◆ READING PASSAGE
=== Begin Enclosure ===
Ernie Soto leaps from interhall to varsity football
Michael Ivey | Thursday, November 20, 2014
Ernie Soto is no stranger to being on big-name, nationally ranked football teams.
He attended St. Thomas Aquinas High School in Fort Lauderdale, Florida. During his four years at St. Thomas Aquinas, his team went undefeated three times and won a state championship and two conference and regional titles. During his senior year, the Raiders were ranked No. 1 in the country.
But when Soto graduated from St. Thomas Aquinas in 2011 with a 4.8 GPA, it wasn’t Notre Dame’s legendary football program that made him want to attend the University.
“I’ve always been a Catholic boy,” Soto said. “I’ve gone to St. Gregory for middle school and St. Thomas for high school, so it was kind of another step for me. It’s also far from south Florida, so it was a new place for me to go to.”During his freshman year in fall 2011, Soto played interhall football for Keenan, a team he said also has a winning tradition when it comes to football.
“Being a part of that Keenan team was a lot of fun,” Soto said. “I think Keenan is one of the best dorms to play football for. The year I was on the team they were contenders, and the year after that and the year after that they’ve been contenders for the championship, so it was really cool to be a part of that team. They also have pride to it, and that’s the sort of thing you want to be around, especially when it comes to stuff like sports.”
=== End Enclosure ===
◆ INPUT DATA
=== Begin Enclosure ===
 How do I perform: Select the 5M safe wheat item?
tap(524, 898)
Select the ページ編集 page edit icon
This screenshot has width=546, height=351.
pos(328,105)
=== End Enclosure ===
◆ WHAT THE TASK ASKS
Continue the article about Ernie Soto's move from interhall to varsity football, starting right after its last paragraph. None of the items are needed for this work.

◆ THE ANSWER
It was during his freshman year when Soto realized he wanted something more. So he called his former high school coach, George Smith, from St. Thomas Aquinas.
“I talked to him and told him I want something more than just an academic part in Notre Dame, and he told me he would call someone, and that call opened the door to how I could show the Notre Dame coaches my film,” Soto said. “So having a connection like that really helped out a lot.”
Soto said he knew that being a walk-on wouldn’t be easy.
“I heard stories of how guys had to wake up at five o’clock in the morning and come in when it’s super cold outside and run drills, and there were hundreds of guys doing it, and it was kind of a crapshoot who gets a spot, so I kind of got lucky,” he said.
Soto said his most memorable moment during his time on the football team was the 2012 game against Stanford, which Notre Dame won in overtime. But he also said being on the Notre Dame campus during summer practices has been one of his favorite memories.
“When you’re with all your teammates here in the summer, it’s a cool experience,” Soto said. “Being here and just going about your day, working out and then hanging around with your teammates during a nice summer day, it’s pretty memorable.”
Soto said he credits current Irish defensive coordinator Brian Van Gorder and former defensive coordinator Bob Diaco and the culture they created during their tenures as having the biggest impact on him during his time with the team.
“Being able to play football for them has been absolutely incredible,” Soto said. “They go about their day being a man about every way you can possibly be, and it makes you want to try to achieve to be that professional. They have that determination that rubs off on you, and they try to shove it down your throat.
“You can’t be a good football team without a good culture and a strong foundation, and that’s what they build every single day, even if it’s something like a simple meeting for special teams or something like that.”
Soto said they also helped push him to be a better form of himself.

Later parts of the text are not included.